PROBLEM TO WORK ON:
Write out the records that follow with every word intact.

RECORDS PROVIDED:
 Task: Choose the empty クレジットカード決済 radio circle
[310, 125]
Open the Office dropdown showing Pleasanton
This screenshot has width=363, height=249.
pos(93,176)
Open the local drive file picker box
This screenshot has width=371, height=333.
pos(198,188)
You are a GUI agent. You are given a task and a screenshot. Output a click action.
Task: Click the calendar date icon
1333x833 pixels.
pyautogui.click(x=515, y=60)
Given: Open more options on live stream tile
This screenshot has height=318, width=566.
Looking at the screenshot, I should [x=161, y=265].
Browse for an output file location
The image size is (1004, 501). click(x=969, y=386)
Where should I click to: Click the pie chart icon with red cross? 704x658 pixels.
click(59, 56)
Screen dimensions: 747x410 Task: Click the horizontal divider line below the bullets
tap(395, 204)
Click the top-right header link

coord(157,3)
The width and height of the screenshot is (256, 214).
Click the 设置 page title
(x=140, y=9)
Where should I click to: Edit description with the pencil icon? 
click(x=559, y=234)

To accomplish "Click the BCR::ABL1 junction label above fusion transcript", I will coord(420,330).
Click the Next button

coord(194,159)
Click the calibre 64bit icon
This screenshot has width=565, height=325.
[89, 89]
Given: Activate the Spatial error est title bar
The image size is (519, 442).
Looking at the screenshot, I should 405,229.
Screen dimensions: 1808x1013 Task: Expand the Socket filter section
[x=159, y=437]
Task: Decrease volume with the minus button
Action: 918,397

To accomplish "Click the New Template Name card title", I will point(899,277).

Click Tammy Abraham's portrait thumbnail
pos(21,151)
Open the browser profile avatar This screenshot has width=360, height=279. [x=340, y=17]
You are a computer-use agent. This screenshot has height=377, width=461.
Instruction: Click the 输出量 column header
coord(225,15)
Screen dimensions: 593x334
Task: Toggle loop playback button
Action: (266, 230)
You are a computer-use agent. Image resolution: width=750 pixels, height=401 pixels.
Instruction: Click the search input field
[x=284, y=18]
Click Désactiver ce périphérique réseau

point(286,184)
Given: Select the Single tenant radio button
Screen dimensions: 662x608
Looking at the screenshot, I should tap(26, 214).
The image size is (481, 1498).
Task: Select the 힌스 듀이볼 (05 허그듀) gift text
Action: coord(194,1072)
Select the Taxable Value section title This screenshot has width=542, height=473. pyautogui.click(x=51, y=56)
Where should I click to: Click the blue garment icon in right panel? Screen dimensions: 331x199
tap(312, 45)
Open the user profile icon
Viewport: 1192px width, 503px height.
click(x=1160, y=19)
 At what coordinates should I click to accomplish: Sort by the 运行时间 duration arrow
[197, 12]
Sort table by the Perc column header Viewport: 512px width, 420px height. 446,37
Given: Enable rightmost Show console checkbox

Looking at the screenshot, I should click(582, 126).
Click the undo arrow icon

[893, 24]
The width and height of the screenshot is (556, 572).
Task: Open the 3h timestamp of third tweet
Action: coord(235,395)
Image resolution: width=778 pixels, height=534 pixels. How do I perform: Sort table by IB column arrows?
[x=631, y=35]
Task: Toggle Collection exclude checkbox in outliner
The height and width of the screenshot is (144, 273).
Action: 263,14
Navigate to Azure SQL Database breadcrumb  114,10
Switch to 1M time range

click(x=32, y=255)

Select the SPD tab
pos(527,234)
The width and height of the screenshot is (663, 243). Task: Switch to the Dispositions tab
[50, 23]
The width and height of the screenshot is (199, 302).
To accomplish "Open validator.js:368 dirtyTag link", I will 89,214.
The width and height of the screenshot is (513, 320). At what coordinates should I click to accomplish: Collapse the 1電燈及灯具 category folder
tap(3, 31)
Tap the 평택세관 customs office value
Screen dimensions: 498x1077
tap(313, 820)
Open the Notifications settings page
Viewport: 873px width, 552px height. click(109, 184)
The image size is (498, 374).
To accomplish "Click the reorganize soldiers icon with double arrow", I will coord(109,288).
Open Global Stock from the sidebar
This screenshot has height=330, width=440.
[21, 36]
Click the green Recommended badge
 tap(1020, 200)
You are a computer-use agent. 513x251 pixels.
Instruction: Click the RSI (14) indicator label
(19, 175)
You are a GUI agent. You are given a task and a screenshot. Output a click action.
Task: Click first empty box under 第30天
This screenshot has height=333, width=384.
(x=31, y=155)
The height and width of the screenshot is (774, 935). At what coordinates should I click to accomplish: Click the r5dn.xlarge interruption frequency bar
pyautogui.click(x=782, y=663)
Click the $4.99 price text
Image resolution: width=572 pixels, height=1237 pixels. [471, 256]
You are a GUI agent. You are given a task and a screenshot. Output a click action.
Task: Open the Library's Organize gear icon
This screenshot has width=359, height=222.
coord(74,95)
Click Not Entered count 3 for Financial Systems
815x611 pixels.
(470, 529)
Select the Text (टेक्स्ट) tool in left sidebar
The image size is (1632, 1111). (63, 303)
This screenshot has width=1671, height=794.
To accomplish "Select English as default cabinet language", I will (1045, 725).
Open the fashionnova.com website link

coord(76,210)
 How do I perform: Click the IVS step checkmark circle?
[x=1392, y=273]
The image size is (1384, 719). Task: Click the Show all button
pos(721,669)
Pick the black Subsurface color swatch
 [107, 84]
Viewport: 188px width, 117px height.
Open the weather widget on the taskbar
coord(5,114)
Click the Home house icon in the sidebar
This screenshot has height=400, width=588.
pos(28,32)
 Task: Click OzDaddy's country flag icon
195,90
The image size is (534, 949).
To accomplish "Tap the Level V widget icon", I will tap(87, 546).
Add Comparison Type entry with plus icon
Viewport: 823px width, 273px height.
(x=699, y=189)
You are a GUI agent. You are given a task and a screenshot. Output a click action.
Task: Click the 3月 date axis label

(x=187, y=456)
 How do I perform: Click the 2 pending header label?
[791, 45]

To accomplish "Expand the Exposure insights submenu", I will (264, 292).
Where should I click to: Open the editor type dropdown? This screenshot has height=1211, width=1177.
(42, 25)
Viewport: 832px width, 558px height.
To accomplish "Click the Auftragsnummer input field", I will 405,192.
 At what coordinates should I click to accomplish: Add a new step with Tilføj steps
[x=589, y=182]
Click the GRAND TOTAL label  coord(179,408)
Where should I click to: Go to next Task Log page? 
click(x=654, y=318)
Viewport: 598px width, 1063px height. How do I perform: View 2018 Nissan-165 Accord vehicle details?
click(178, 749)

SOLUTION FOR THIS PROBLEM:
 Task: Choose the empty クレジットカード決済 radio circle
[310, 125]
Open the Office dropdown showing Pleasanton
This screenshot has width=363, height=249.
pos(93,176)
Open the local drive file picker box
This screenshot has width=371, height=333.
pos(198,188)
You are a GUI agent. You are given a task and a screenshot. Output a click action.
Task: Click the calendar date icon
1333x833 pixels.
pyautogui.click(x=515, y=60)
Given: Open more options on live stream tile
This screenshot has height=318, width=566.
Looking at the screenshot, I should [x=161, y=265].
Browse for an output file location
The image size is (1004, 501). click(x=969, y=386)
Where should I click to: Click the pie chart icon with red cross? 704x658 pixels.
click(59, 56)
Screen dimensions: 747x410 Task: Click the horizontal divider line below the bullets
tap(395, 204)
Click the top-right header link

coord(157,3)
The width and height of the screenshot is (256, 214).
Click the 设置 page title
(x=140, y=9)
Where should I click to: Edit description with the pencil icon? 
click(x=559, y=234)

To accomplish "Click the BCR::ABL1 junction label above fusion transcript", I will coord(420,330).
Click the Next button

coord(194,159)
Click the calibre 64bit icon
This screenshot has width=565, height=325.
[89, 89]
Given: Activate the Spatial error est title bar
The image size is (519, 442).
Looking at the screenshot, I should 405,229.
Screen dimensions: 1808x1013 Task: Expand the Socket filter section
[x=159, y=437]
Task: Decrease volume with the minus button
Action: 918,397

To accomplish "Click the New Template Name card title", I will point(899,277).

Click Tammy Abraham's portrait thumbnail
pos(21,151)
Open the browser profile avatar This screenshot has width=360, height=279. [x=340, y=17]
You are a computer-use agent. This screenshot has height=377, width=461.
Instruction: Click the 输出量 column header
coord(225,15)
Screen dimensions: 593x334
Task: Toggle loop playback button
Action: (266, 230)
You are a computer-use agent. Image resolution: width=750 pixels, height=401 pixels.
Instruction: Click the search input field
[x=284, y=18]
Click Désactiver ce périphérique réseau

point(286,184)
Given: Select the Single tenant radio button
Screen dimensions: 662x608
Looking at the screenshot, I should tap(26, 214).
The image size is (481, 1498).
Task: Select the 힌스 듀이볼 (05 허그듀) gift text
Action: coord(194,1072)
Select the Taxable Value section title This screenshot has width=542, height=473. pyautogui.click(x=51, y=56)
Where should I click to: Click the blue garment icon in right panel? Screen dimensions: 331x199
tap(312, 45)
Open the user profile icon
Viewport: 1192px width, 503px height.
click(x=1160, y=19)
 At what coordinates should I click to accomplish: Sort by the 运行时间 duration arrow
[197, 12]
Sort table by the Perc column header Viewport: 512px width, 420px height. 446,37
Given: Enable rightmost Show console checkbox

Looking at the screenshot, I should click(582, 126).
Click the undo arrow icon

[893, 24]
The width and height of the screenshot is (556, 572).
Task: Open the 3h timestamp of third tweet
Action: coord(235,395)
Image resolution: width=778 pixels, height=534 pixels. How do I perform: Sort table by IB column arrows?
[x=631, y=35]
Task: Toggle Collection exclude checkbox in outliner
The height and width of the screenshot is (144, 273).
Action: 263,14
Navigate to Azure SQL Database breadcrumb  114,10
Switch to 1M time range

click(x=32, y=255)

Select the SPD tab
pos(527,234)
The width and height of the screenshot is (663, 243). Task: Switch to the Dispositions tab
[50, 23]
The width and height of the screenshot is (199, 302).
To accomplish "Open validator.js:368 dirtyTag link", I will 89,214.
The width and height of the screenshot is (513, 320). At what coordinates should I click to accomplish: Collapse the 1電燈及灯具 category folder
tap(3, 31)
Tap the 평택세관 customs office value
Screen dimensions: 498x1077
tap(313, 820)
Open the Notifications settings page
Viewport: 873px width, 552px height. click(109, 184)
The image size is (498, 374).
To accomplish "Click the reorganize soldiers icon with double arrow", I will coord(109,288).
Open Global Stock from the sidebar
This screenshot has height=330, width=440.
[21, 36]
Click the green Recommended badge
 tap(1020, 200)
You are a computer-use agent. 513x251 pixels.
Instruction: Click the RSI (14) indicator label
(19, 175)
You are a GUI agent. You are given a task and a screenshot. Output a click action.
Task: Click first empty box under 第30天
This screenshot has height=333, width=384.
(x=31, y=155)
The height and width of the screenshot is (774, 935). At what coordinates should I click to accomplish: Click the r5dn.xlarge interruption frequency bar
pyautogui.click(x=782, y=663)
Click the $4.99 price text
Image resolution: width=572 pixels, height=1237 pixels. [471, 256]
You are a GUI agent. You are given a task and a screenshot. Output a click action.
Task: Open the Library's Organize gear icon
This screenshot has width=359, height=222.
coord(74,95)
Click Not Entered count 3 for Financial Systems
815x611 pixels.
(470, 529)
Select the Text (टेक्स्ट) tool in left sidebar
The image size is (1632, 1111). (63, 303)
This screenshot has width=1671, height=794.
To accomplish "Select English as default cabinet language", I will (1045, 725).
Open the fashionnova.com website link

coord(76,210)
 How do I perform: Click the IVS step checkmark circle?
[x=1392, y=273]
The image size is (1384, 719). Task: Click the Show all button
pos(721,669)
Pick the black Subsurface color swatch
 [107, 84]
Viewport: 188px width, 117px height.
Open the weather widget on the taskbar
coord(5,114)
Click the Home house icon in the sidebar
This screenshot has height=400, width=588.
pos(28,32)
 Task: Click OzDaddy's country flag icon
195,90
The image size is (534, 949).
To accomplish "Tap the Level V widget icon", I will tap(87, 546).
Add Comparison Type entry with plus icon
Viewport: 823px width, 273px height.
(x=699, y=189)
You are a GUI agent. You are given a task and a screenshot. Output a click action.
Task: Click the 3月 date axis label

(x=187, y=456)
 How do I perform: Click the 2 pending header label?
[791, 45]

To accomplish "Expand the Exposure insights submenu", I will (264, 292).
Where should I click to: Open the editor type dropdown? This screenshot has height=1211, width=1177.
(42, 25)
Viewport: 832px width, 558px height.
To accomplish "Click the Auftragsnummer input field", I will 405,192.
 At what coordinates should I click to accomplish: Add a new step with Tilføj steps
[x=589, y=182]
Click the GRAND TOTAL label  coord(179,408)
Where should I click to: Go to next Task Log page? 
click(x=654, y=318)
Viewport: 598px width, 1063px height. How do I perform: View 2018 Nissan-165 Accord vehicle details?
click(178, 749)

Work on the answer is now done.